- **EXERCISE OBJECTIVE**: Would you set down the complete data below, exactly as shown?

:::

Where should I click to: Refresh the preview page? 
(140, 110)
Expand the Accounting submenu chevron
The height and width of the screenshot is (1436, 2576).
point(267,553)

:::

- **ANSWER BOX**:
Where should I click to: Refresh the preview page? 
(140, 110)
Expand the Accounting submenu chevron
The height and width of the screenshot is (1436, 2576).
point(267,553)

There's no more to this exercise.